Without much price action, let’s look a few other angles to gain some
perspective. First, here’s the chart of both silver and the decidedly
not-monetary metal copper.
The Prices of Silver and Copper in Gold
There’s a good correlation, with the biggest divergence being late 2014
through early this year. For copper, not being money, to hold out at a high
price before dropping looks like hope in the recovery. Or if not that, then
at least hope in QE and the theory that rising money supply causes rising
commodity prices. It didn’t work, and the price of copper dropped. It’s still
dropping and may yet break down below the low it made in late 2009.

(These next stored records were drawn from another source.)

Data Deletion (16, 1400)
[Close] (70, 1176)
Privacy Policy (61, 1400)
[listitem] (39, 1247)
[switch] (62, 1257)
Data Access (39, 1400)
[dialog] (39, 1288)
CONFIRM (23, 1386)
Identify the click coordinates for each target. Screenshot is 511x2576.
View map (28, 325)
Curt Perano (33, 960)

Silver has an industrial component, so it’s no surprise to see its price
drop as well. Now let’s zoom in for better resolution, by looking at a chart
of copper priced in silver.
The Price of Copper in Silver
The price of copper in ounces of silver is nowhere near the low it made
early this year, much less the low of 2009 or 2011. As production and trade
decline, and as the rate of interest declines, we would expect the
non-monetary commodities to fall in price. Silver, which is partly
non-monetary has been falling in terms of gold. There’s no reason why copper
shouldn’t fall in terms of silver (apologies for the double negative).
The headline this week isn’t just to be gratuitously provocative. $13
represents one distinct possibility. How distinct? Read on for the only true
picture of supply and demand in gold and silver…

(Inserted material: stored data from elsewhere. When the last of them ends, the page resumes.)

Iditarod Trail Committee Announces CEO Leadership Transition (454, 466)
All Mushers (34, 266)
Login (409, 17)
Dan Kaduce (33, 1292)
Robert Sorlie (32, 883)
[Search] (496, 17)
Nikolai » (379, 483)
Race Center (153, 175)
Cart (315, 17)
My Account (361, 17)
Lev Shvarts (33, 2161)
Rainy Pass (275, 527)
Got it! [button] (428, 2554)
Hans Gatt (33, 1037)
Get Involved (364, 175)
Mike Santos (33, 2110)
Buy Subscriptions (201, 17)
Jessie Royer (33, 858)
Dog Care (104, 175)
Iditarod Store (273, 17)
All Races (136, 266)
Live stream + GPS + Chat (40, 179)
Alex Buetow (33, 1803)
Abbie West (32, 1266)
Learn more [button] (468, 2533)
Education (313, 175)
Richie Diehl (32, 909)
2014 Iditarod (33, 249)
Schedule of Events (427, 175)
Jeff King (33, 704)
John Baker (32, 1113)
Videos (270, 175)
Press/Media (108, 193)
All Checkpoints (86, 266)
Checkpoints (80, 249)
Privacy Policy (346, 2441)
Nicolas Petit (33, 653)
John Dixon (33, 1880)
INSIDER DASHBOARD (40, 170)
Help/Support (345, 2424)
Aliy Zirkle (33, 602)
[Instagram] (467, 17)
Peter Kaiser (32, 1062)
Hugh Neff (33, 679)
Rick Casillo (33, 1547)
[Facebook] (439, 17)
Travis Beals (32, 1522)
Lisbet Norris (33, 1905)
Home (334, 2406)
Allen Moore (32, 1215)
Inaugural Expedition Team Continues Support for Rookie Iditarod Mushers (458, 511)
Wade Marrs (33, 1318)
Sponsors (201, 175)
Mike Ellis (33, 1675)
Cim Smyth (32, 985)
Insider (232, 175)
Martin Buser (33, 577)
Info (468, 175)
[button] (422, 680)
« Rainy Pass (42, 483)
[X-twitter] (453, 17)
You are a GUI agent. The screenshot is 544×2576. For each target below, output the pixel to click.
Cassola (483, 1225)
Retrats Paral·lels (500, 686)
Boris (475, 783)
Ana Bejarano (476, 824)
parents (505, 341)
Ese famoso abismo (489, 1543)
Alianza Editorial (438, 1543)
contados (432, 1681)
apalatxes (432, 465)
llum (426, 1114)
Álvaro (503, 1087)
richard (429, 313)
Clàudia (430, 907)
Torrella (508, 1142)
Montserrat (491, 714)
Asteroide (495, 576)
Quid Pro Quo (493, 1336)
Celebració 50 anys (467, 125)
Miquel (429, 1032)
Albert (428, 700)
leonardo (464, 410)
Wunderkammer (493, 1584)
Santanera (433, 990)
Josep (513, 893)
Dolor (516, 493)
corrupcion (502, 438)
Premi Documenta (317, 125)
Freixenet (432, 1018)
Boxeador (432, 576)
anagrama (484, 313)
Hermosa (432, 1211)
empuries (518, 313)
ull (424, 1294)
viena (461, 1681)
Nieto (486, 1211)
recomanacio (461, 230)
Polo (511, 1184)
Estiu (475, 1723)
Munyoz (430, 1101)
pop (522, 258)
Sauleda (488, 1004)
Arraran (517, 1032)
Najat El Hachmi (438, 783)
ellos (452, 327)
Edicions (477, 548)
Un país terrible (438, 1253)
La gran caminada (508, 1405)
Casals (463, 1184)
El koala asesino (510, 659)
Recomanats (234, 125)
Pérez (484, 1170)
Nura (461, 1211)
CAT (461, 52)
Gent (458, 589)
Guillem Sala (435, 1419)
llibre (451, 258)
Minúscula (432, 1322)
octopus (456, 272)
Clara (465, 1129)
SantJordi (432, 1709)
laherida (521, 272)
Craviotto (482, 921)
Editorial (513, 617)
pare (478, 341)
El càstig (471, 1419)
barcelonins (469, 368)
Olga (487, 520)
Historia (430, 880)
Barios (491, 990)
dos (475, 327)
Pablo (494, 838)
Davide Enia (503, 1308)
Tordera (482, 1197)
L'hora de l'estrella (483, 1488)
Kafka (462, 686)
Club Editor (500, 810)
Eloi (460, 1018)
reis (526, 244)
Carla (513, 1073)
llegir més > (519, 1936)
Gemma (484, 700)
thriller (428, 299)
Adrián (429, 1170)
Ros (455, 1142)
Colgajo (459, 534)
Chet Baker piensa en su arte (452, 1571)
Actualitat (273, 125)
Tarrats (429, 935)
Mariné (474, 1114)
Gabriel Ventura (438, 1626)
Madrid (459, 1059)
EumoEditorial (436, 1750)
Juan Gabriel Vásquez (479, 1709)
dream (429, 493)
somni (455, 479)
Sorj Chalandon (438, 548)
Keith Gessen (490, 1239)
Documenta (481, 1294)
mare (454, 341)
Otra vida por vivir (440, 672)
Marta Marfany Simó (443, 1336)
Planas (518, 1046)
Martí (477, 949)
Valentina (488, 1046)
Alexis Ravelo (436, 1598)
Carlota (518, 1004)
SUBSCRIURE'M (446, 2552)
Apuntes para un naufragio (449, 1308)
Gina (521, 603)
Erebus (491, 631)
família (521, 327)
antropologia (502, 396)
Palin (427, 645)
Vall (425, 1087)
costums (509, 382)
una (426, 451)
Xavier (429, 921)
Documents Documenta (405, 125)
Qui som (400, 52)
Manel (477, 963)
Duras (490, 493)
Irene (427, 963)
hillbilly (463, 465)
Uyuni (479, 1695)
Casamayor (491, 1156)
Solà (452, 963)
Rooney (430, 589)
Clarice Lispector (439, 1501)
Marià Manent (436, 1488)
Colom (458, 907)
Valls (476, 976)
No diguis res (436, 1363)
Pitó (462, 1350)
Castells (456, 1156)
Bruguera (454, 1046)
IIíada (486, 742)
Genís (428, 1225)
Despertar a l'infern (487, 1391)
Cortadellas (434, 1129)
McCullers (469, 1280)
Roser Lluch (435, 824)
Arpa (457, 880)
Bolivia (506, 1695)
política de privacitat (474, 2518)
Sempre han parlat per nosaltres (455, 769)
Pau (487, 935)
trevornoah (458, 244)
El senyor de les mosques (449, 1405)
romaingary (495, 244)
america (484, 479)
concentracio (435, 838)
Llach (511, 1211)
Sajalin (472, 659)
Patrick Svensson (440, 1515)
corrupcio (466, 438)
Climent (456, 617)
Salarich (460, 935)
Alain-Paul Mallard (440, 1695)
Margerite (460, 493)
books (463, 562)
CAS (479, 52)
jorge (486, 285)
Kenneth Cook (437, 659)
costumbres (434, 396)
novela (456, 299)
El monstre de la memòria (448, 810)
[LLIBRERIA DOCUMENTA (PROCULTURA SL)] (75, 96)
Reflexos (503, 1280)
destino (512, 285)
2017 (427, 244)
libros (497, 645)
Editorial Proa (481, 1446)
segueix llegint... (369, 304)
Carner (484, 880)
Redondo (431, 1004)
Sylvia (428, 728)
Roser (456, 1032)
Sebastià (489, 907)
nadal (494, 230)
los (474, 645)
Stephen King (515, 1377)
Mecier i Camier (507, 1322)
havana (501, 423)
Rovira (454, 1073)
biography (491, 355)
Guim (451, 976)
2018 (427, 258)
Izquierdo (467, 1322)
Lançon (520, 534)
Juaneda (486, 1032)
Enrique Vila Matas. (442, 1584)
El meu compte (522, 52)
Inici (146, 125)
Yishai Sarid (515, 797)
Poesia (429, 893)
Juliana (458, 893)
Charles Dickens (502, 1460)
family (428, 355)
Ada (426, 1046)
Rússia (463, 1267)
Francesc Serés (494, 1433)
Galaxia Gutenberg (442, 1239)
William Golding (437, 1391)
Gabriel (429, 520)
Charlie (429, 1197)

First, here is the graph of the metals’ prices.
The Prices of Gold and Silver
We are interested in the changing equilibrium created when some market
participants are accumulating hoards and others are dishoarding. Of course,
what makes it exciting is that speculators can (temporarily) exaggerate or
fight against the trend. The speculators are often acting on rumors,
technical analysis, or partial data about flows into or out of one corner of
the market. That kind of information can’t tell them whether the globe, on
net, is hoarding or dishoarding.
One could point out that gold does not, on net, go into or out of
anything. Yes, that is true. But it can come out of hoards and into carry
trades. That is what we study. The gold basis tells us about this dynamic.
Conventional techniques for analyzing supply and demand are
inapplicable to gold and silver, because the monetary metals have such high
inventories. In normal commodities, inventories divided by annual production
(stocks to flows) can be measured in months. The world just does not keep
much inventory in wheat or oil.
With gold and silver, stocks to flows is measured in decades. Every
ounce of those massive stockpiles is potential supply. Everyone on the planet
is potential demand. At the right price, and under the right conditions. Looking
at incremental changes in mine output or electronic manufacturing is not
helpful to predict the future prices of the metals. For an introduction and
guide to our concepts and theory, click here.
Next, this is a graph of the gold price measured in silver, otherwise
known as the gold to silver ratio. The ratio barely moved.
The Ratio of the Gold Price to the Silver Price
For each metal, we will look at a graph of the basis and cobasis
overlaid with the price of the dollar in terms of the respective metal. It
will make it easier to provide brief commentary. The dollar will be represented
in green, the basis in blue and cobasis in red.
Here is the gold graph.
The Gold Basis and Cobasis and the Dollar Price
In both gold and silver, we switched to the next contract month. For gold,
that’s February and for silver it’s March.
We feel like we’re recording a record that’s broken while we’re still in
the studio (for younger readers, broken records would often keep repeating
the same short bit of sound over and over). The price of the dollar tracked
the cobasis (i.e. as the price of gold dropped, scarcity increased).
Our calculated fundamental price of gold is about $150 over the market
price. In other words, the market is offering to sell you gold at about a
12.2% discount. Remember this for a moment.
Now let’s look at silver.
The Silver Basis and Cobasis and the Dollar Price
It’s a similar picture in silver.
In fact, silver is trading below its fundamental price also. However, it’s
only at a 4.2% discount. If it were to go to its full fundamental value, and
assuming that doesn’t change, it would be up near $15.
But what if it were to go on the same kind of sale as gold? At a discount of
12.2%, silver would be down near $13.